PROBLEM REQUIREMENTS
Transcribe every record beneath, precisely as written.

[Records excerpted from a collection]
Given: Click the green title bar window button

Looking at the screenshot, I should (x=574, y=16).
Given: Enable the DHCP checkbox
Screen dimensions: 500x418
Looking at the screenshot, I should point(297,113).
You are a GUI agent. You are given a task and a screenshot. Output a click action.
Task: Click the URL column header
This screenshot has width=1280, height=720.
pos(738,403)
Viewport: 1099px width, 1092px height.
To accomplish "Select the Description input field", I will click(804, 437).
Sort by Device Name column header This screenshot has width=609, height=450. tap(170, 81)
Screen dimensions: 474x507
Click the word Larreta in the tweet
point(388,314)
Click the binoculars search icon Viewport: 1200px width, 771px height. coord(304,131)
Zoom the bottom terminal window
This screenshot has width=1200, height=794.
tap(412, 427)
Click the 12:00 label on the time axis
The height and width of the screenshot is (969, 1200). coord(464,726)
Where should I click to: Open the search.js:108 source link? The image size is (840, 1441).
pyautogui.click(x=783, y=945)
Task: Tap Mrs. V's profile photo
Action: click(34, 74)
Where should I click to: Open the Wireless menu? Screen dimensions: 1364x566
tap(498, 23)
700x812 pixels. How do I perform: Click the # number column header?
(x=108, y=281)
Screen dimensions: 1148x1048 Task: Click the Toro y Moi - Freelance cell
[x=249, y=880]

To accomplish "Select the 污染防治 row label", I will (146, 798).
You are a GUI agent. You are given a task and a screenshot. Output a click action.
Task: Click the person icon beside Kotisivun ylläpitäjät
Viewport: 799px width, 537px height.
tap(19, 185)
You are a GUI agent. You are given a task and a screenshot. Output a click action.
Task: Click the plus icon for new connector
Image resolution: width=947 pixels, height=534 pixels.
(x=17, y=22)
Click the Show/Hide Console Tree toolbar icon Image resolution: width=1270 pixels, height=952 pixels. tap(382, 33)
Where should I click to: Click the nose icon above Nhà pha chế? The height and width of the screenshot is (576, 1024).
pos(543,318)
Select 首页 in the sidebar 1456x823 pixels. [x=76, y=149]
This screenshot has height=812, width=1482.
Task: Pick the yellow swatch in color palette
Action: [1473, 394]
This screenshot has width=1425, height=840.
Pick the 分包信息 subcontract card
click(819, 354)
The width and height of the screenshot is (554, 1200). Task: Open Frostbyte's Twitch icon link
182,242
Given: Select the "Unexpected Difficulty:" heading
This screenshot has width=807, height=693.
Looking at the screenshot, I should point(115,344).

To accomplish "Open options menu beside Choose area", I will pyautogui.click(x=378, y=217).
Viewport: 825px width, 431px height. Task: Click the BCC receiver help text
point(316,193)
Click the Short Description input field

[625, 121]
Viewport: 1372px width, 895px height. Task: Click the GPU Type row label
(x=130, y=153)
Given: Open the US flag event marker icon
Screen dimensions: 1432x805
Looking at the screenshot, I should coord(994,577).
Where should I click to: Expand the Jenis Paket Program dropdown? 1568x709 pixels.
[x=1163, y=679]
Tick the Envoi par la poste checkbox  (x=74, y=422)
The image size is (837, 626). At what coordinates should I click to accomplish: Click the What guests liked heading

RESULT BELOW
Given: Click the green title bar window button

Looking at the screenshot, I should (x=574, y=16).
Given: Enable the DHCP checkbox
Screen dimensions: 500x418
Looking at the screenshot, I should point(297,113).
You are a GUI agent. You are given a task and a screenshot. Output a click action.
Task: Click the URL column header
This screenshot has width=1280, height=720.
pos(738,403)
Viewport: 1099px width, 1092px height.
To accomplish "Select the Description input field", I will click(804, 437).
Sort by Device Name column header This screenshot has width=609, height=450. tap(170, 81)
Screen dimensions: 474x507
Click the word Larreta in the tweet
point(388,314)
Click the binoculars search icon Viewport: 1200px width, 771px height. coord(304,131)
Zoom the bottom terminal window
This screenshot has width=1200, height=794.
tap(412, 427)
Click the 12:00 label on the time axis
The height and width of the screenshot is (969, 1200). coord(464,726)
Where should I click to: Open the search.js:108 source link? The image size is (840, 1441).
pyautogui.click(x=783, y=945)
Task: Tap Mrs. V's profile photo
Action: click(34, 74)
Where should I click to: Open the Wireless menu? Screen dimensions: 1364x566
tap(498, 23)
700x812 pixels. How do I perform: Click the # number column header?
(x=108, y=281)
Screen dimensions: 1148x1048 Task: Click the Toro y Moi - Freelance cell
[x=249, y=880]

To accomplish "Select the 污染防治 row label", I will (146, 798).
You are a GUI agent. You are given a task and a screenshot. Output a click action.
Task: Click the person icon beside Kotisivun ylläpitäjät
Viewport: 799px width, 537px height.
tap(19, 185)
You are a GUI agent. You are given a task and a screenshot. Output a click action.
Task: Click the plus icon for new connector
Image resolution: width=947 pixels, height=534 pixels.
(x=17, y=22)
Click the Show/Hide Console Tree toolbar icon Image resolution: width=1270 pixels, height=952 pixels. tap(382, 33)
Where should I click to: Click the nose icon above Nhà pha chế? The height and width of the screenshot is (576, 1024).
pos(543,318)
Select 首页 in the sidebar 1456x823 pixels. [x=76, y=149]
This screenshot has height=812, width=1482.
Task: Pick the yellow swatch in color palette
Action: [1473, 394]
This screenshot has width=1425, height=840.
Pick the 分包信息 subcontract card
click(819, 354)
The width and height of the screenshot is (554, 1200). Task: Open Frostbyte's Twitch icon link
182,242
Given: Select the "Unexpected Difficulty:" heading
This screenshot has width=807, height=693.
Looking at the screenshot, I should point(115,344).

To accomplish "Open options menu beside Choose area", I will pyautogui.click(x=378, y=217).
Viewport: 825px width, 431px height. Task: Click the BCC receiver help text
point(316,193)
Click the Short Description input field

[625, 121]
Viewport: 1372px width, 895px height. Task: Click the GPU Type row label
(x=130, y=153)
Given: Open the US flag event marker icon
Screen dimensions: 1432x805
Looking at the screenshot, I should coord(994,577).
Where should I click to: Expand the Jenis Paket Program dropdown? 1568x709 pixels.
[x=1163, y=679]
Tick the Envoi par la poste checkbox  (x=74, y=422)
The image size is (837, 626). At what coordinates should I click to accomplish: Click the What guests liked heading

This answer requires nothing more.